Among the entries below, please repeat exactly and only the lines from the line containing "Saké / Sake (154, 1899)" to the line containing "Avangart Construct - Constructii", both lines included.

/---

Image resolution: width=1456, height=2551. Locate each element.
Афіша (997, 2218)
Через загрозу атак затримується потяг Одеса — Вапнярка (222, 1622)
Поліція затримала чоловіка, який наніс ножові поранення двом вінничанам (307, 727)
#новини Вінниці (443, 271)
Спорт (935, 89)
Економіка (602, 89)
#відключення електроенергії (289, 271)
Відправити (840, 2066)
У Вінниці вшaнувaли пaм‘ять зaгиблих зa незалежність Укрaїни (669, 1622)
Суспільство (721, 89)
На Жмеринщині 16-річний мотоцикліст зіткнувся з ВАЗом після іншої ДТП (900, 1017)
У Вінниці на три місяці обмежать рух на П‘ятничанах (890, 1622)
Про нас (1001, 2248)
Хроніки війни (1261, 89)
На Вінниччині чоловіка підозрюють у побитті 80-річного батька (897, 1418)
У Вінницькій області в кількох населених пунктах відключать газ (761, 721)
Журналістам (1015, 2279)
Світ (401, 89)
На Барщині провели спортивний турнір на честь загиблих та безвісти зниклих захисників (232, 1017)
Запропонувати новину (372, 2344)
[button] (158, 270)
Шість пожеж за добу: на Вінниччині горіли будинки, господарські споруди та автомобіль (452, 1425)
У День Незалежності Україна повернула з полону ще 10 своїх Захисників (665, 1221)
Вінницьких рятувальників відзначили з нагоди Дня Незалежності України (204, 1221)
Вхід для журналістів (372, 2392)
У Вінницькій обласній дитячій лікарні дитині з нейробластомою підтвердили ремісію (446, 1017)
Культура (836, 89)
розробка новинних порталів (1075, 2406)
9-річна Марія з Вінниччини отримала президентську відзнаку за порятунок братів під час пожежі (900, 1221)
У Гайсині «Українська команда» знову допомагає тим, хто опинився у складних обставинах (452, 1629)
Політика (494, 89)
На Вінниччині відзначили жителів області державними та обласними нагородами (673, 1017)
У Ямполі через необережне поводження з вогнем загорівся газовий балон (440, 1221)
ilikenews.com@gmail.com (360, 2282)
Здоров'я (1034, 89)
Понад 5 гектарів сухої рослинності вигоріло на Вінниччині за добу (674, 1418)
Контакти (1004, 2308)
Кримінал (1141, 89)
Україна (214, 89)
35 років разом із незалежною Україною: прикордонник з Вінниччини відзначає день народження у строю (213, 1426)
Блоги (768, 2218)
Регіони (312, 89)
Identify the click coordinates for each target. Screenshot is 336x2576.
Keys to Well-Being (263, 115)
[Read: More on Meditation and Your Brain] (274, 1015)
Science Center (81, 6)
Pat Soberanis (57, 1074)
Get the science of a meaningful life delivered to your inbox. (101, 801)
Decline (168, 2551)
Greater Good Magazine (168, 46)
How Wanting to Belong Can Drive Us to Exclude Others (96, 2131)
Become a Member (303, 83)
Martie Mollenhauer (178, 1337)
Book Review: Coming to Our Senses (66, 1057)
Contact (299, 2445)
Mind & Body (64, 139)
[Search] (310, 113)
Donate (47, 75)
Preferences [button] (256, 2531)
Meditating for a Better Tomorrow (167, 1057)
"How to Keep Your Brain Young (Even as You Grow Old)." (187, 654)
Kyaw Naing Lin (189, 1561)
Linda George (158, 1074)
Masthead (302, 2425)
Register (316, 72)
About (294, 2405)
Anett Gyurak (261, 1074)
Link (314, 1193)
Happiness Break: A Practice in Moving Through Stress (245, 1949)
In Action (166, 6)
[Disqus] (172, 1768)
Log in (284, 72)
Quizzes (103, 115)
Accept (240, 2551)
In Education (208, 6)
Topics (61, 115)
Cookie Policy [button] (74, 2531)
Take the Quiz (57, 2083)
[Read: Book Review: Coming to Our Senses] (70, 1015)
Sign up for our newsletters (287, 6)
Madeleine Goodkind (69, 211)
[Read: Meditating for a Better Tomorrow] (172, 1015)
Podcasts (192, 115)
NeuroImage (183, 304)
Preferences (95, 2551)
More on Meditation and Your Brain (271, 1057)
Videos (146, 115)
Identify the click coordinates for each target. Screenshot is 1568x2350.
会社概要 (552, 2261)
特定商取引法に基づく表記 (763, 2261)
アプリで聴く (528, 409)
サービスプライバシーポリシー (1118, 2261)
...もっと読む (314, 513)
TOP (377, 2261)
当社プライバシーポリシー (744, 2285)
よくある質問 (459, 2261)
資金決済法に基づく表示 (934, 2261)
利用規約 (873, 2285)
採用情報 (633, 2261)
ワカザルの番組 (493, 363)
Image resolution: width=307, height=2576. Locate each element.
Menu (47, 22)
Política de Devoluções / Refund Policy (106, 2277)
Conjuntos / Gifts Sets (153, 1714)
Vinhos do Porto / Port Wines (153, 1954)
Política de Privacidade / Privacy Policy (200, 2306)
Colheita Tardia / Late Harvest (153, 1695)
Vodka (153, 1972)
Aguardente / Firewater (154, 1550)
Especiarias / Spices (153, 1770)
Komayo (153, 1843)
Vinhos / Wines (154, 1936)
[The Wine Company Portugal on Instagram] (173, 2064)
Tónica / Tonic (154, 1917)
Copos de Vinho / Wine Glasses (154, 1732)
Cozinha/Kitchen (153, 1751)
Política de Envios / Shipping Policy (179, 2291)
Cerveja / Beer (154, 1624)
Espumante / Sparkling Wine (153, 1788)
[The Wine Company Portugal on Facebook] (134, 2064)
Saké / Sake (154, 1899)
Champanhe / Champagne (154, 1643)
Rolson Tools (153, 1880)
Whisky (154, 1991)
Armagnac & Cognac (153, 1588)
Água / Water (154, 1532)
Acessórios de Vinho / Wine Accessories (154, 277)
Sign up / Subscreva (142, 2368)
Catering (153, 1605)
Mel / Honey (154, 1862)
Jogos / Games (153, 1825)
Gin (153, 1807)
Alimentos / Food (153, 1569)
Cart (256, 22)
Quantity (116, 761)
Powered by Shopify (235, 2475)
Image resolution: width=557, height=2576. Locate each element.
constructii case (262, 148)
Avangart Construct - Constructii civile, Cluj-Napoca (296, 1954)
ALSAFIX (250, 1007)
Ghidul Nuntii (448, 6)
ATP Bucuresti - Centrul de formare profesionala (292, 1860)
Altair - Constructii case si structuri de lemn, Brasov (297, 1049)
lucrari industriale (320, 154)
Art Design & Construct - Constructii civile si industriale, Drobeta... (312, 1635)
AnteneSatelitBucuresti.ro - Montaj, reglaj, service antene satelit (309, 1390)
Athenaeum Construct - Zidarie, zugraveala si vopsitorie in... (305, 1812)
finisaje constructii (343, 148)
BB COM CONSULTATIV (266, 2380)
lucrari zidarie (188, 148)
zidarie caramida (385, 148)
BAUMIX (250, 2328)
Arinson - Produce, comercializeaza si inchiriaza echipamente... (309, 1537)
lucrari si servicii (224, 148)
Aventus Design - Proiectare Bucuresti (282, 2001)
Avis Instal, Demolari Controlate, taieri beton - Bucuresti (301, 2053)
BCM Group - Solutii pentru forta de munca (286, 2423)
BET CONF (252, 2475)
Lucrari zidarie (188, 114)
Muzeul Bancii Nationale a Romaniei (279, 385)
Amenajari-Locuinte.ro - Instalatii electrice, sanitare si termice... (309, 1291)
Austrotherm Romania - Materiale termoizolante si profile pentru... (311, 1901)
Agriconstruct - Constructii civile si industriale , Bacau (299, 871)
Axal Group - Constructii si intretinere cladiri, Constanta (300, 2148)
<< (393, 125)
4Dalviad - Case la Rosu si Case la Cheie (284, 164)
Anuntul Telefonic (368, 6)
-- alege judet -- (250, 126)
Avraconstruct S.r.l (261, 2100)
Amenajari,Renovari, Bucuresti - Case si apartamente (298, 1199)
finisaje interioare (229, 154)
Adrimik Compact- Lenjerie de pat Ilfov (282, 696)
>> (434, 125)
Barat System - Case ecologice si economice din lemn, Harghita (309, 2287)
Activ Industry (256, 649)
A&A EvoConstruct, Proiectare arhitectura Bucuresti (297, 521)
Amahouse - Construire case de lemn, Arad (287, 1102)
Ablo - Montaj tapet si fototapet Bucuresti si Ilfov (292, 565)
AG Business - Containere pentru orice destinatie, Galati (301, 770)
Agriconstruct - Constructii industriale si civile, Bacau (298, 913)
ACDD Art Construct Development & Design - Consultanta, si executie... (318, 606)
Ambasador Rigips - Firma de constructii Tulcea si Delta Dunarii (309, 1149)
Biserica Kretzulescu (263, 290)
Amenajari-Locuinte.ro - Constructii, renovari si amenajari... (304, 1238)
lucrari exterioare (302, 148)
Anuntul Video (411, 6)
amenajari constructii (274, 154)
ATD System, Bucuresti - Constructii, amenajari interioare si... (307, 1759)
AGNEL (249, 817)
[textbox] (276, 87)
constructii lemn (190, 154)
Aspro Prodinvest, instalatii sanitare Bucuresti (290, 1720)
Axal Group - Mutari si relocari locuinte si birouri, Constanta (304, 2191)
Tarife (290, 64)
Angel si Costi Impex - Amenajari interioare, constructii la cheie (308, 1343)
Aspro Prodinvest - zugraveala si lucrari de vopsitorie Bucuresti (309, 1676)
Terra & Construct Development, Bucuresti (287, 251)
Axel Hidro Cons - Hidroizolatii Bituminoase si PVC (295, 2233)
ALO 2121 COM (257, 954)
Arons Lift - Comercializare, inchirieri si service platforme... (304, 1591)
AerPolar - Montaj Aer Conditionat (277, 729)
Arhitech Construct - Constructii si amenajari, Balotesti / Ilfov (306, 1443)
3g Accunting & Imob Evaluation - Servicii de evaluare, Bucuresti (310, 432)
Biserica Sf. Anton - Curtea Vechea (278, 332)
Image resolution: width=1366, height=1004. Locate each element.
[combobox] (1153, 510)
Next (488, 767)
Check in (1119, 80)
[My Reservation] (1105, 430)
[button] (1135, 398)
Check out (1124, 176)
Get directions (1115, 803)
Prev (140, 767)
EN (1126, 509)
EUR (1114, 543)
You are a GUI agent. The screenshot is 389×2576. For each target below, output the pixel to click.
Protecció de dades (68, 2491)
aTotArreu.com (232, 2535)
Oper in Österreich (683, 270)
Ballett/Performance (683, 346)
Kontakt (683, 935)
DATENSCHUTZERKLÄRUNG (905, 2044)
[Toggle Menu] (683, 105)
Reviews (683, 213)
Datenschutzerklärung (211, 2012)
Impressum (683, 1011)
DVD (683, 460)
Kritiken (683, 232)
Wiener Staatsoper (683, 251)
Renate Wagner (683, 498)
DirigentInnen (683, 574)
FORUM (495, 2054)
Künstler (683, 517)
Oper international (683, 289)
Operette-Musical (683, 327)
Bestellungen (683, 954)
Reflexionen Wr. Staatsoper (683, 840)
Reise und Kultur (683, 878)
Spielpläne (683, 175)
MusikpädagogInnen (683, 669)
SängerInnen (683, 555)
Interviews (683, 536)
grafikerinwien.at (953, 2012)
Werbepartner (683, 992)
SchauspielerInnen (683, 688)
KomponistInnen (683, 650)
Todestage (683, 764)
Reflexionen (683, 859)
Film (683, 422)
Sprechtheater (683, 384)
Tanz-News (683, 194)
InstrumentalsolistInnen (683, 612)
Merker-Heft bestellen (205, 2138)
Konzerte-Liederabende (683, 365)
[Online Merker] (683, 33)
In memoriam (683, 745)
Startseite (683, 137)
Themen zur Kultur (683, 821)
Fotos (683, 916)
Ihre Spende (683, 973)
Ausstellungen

\---

Response:
Saké / Sake (154, 1899)
Champanhe / Champagne (154, 1643)
Rolson Tools (153, 1880)
Whisky (154, 1991)
Armagnac & Cognac (153, 1588)
Água / Water (154, 1532)
Acessórios de Vinho / Wine Accessories (154, 277)
Sign up / Subscreva (142, 2368)
Catering (153, 1605)
Mel / Honey (154, 1862)
Jogos / Games (153, 1825)
Gin (153, 1807)
Alimentos / Food (153, 1569)
Cart (256, 22)
Quantity (116, 761)
Powered by Shopify (235, 2475)
Image resolution: width=557, height=2576. Locate each element.
constructii case (262, 148)
Avangart Construct - Constructii civile, Cluj-Napoca (296, 1954)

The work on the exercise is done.